[Item position records]
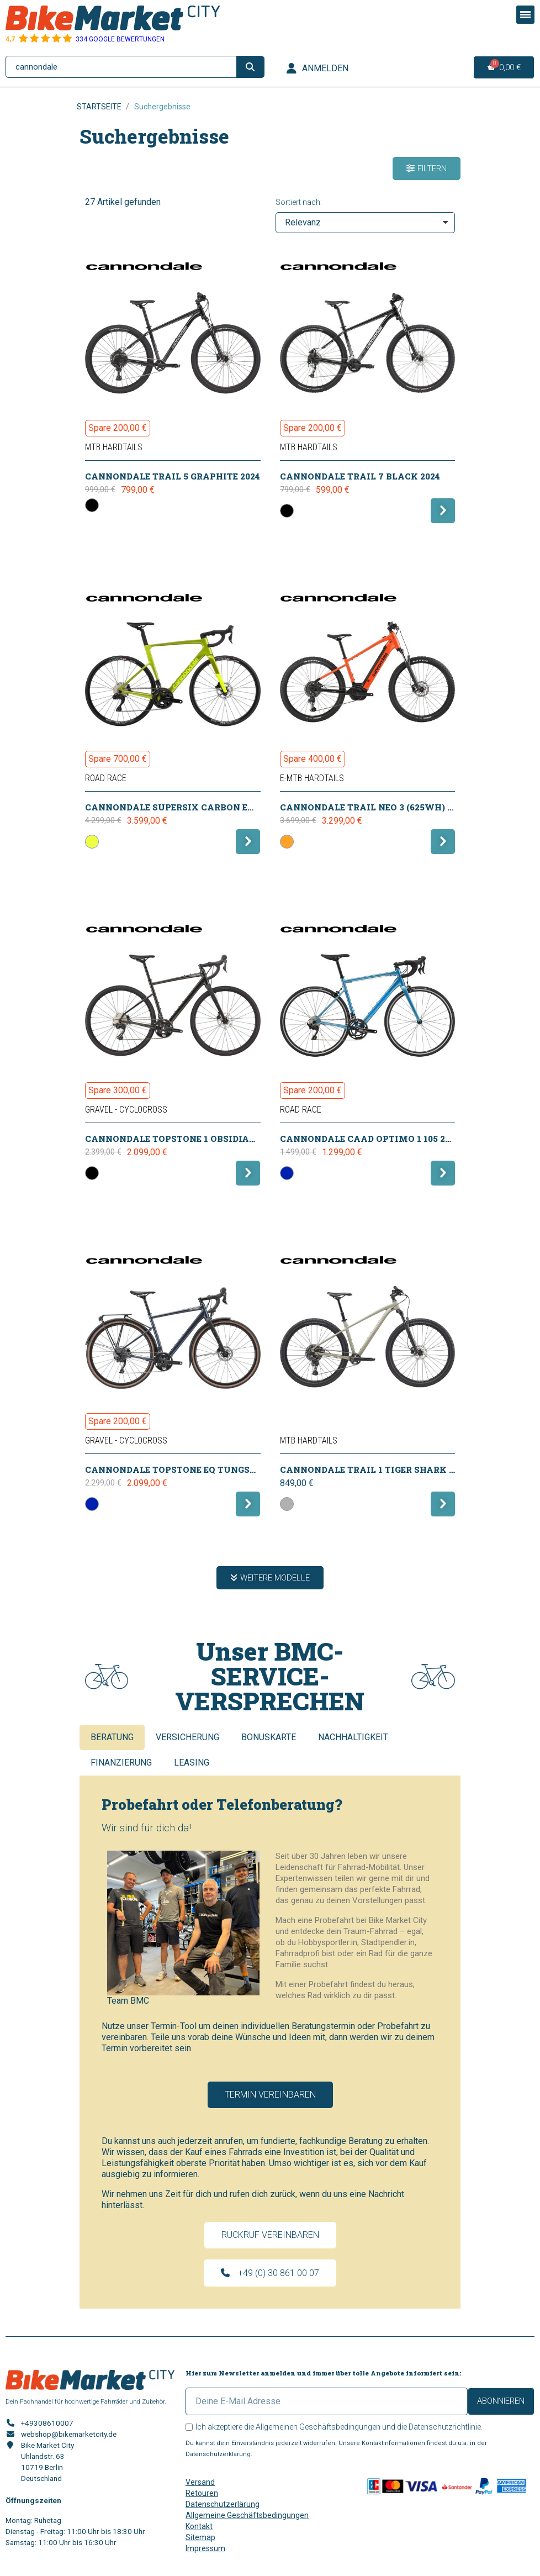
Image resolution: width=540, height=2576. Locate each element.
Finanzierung (121, 1762)
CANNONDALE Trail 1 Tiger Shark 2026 (374, 1469)
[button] (426, 168)
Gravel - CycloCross (126, 1109)
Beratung (112, 1737)
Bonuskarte (268, 1737)
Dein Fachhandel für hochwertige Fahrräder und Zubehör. (86, 2401)
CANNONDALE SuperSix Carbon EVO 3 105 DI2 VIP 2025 (214, 807)
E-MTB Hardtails (312, 778)
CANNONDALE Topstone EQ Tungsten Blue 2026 (200, 1469)
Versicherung (187, 1737)
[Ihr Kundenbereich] (317, 68)
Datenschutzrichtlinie (445, 2426)
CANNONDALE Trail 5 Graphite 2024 (172, 476)
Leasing (191, 1762)
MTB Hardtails (113, 447)
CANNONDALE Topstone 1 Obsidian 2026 (181, 1138)
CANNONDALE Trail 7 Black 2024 (360, 476)
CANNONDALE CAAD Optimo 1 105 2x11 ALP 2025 (392, 1138)
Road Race (105, 778)
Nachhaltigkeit (353, 1737)
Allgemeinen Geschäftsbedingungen (318, 2426)
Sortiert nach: (299, 202)
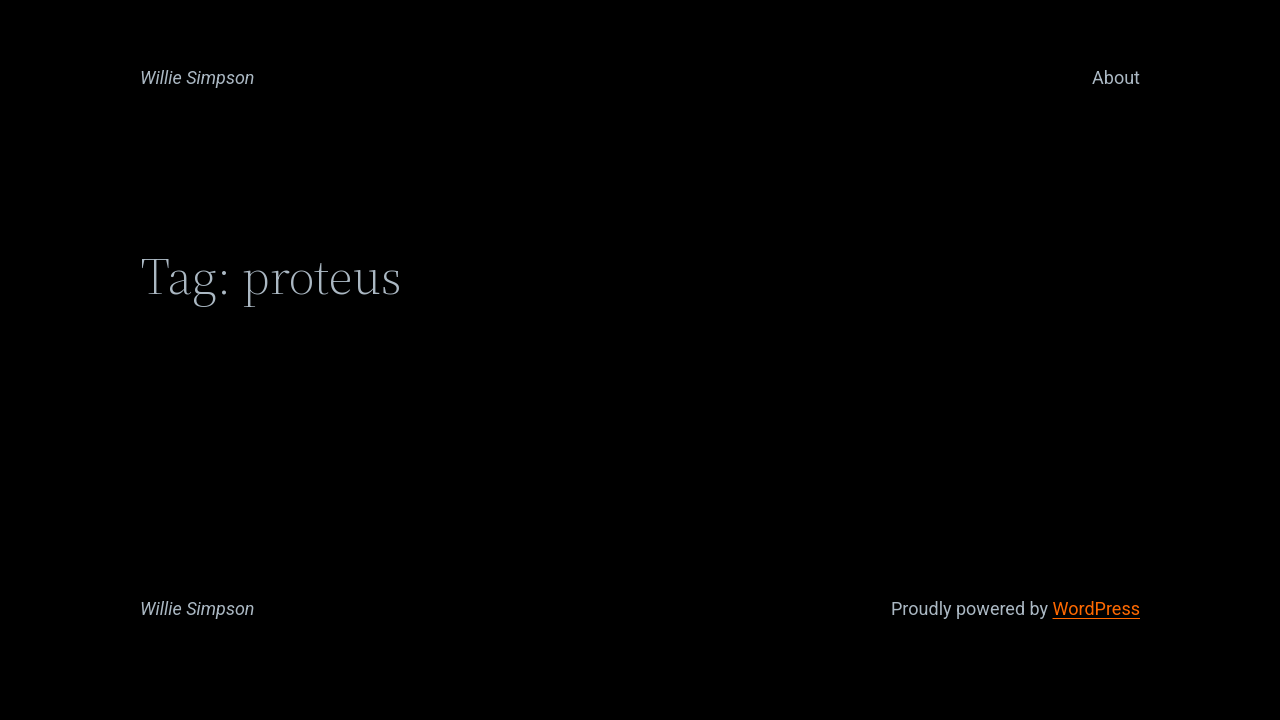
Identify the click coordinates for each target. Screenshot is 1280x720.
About (1116, 77)
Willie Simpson (197, 77)
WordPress (1096, 608)
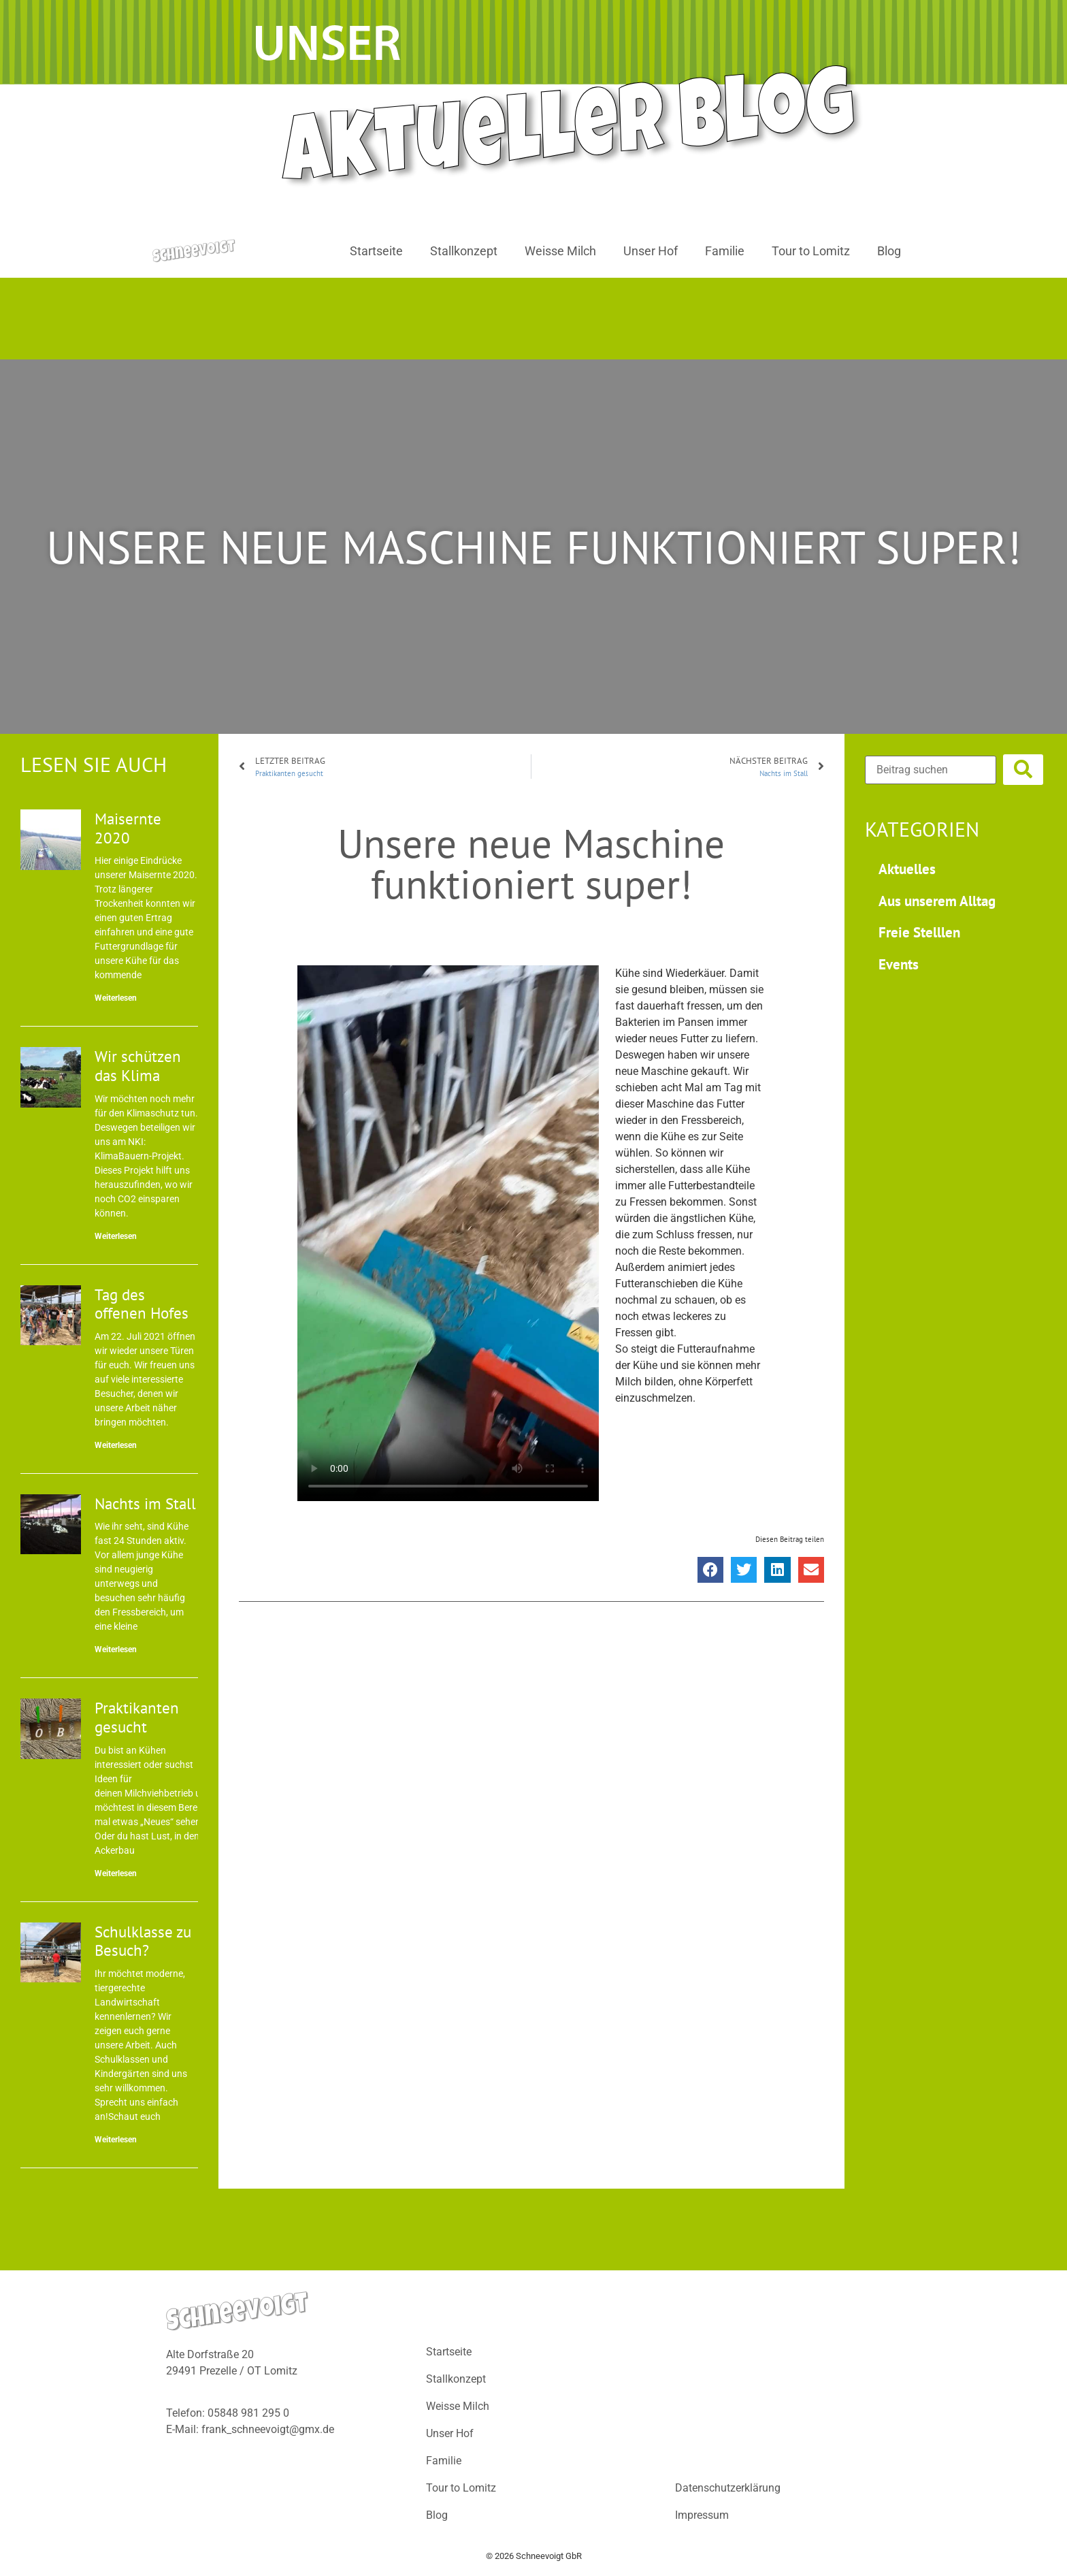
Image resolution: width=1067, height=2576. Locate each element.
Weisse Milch (560, 251)
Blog (889, 251)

→ **Given problem**
Turn all the records above into a single numbered list, one line per item, skipping blank lines. Leave the picture lines out.

→ **Result of this exercise**
1. Image resolution: width=540, height=2576. Locate each element.
2. Finanzierung (121, 1762)
3. CANNONDALE Trail 1 Tiger Shark 2026 (374, 1469)
4. [button] (426, 168)
5. Gravel - CycloCross (126, 1109)
6. Beratung (112, 1737)
7. Bonuskarte (268, 1737)
8. Dein Fachhandel für hochwertige Fahrräder und Zubehör. (86, 2401)
9. CANNONDALE SuperSix Carbon EVO 3 105 DI2 VIP 2025 (214, 807)
10. E-MTB Hardtails (312, 778)
11. CANNONDALE Topstone EQ Tungsten Blue 2026 (200, 1469)
12. Versicherung (187, 1737)
13. [Ihr Kundenbereich] (317, 68)
14. Datenschutzrichtlinie (445, 2426)
15. CANNONDALE Trail 5 Graphite 2024 (172, 476)
16. Leasing (191, 1762)
17. MTB Hardtails (113, 447)
18. CANNONDALE Topstone 1 Obsidian 2026 (181, 1138)
19. CANNONDALE Trail 7 Black 2024 (360, 476)
20. CANNONDALE CAAD Optimo 1 105 2x11 ALP 2025 (392, 1138)
21. Road Race (105, 778)
22. Nachhaltigkeit (353, 1737)
23. Allgemeinen Geschäftsbedingungen (318, 2426)
24. Sortiert nach: (299, 202)
25. Identify the click coordinates for each target. Screenshot is 1280x720.
26. About (1116, 77)
27. Willie Simpson (197, 77)
28. WordPress (1096, 608)
29. Image resolution: width=1067, height=2576. Locate each element.
30. Weisse Milch (560, 251)
31. Blog (889, 251)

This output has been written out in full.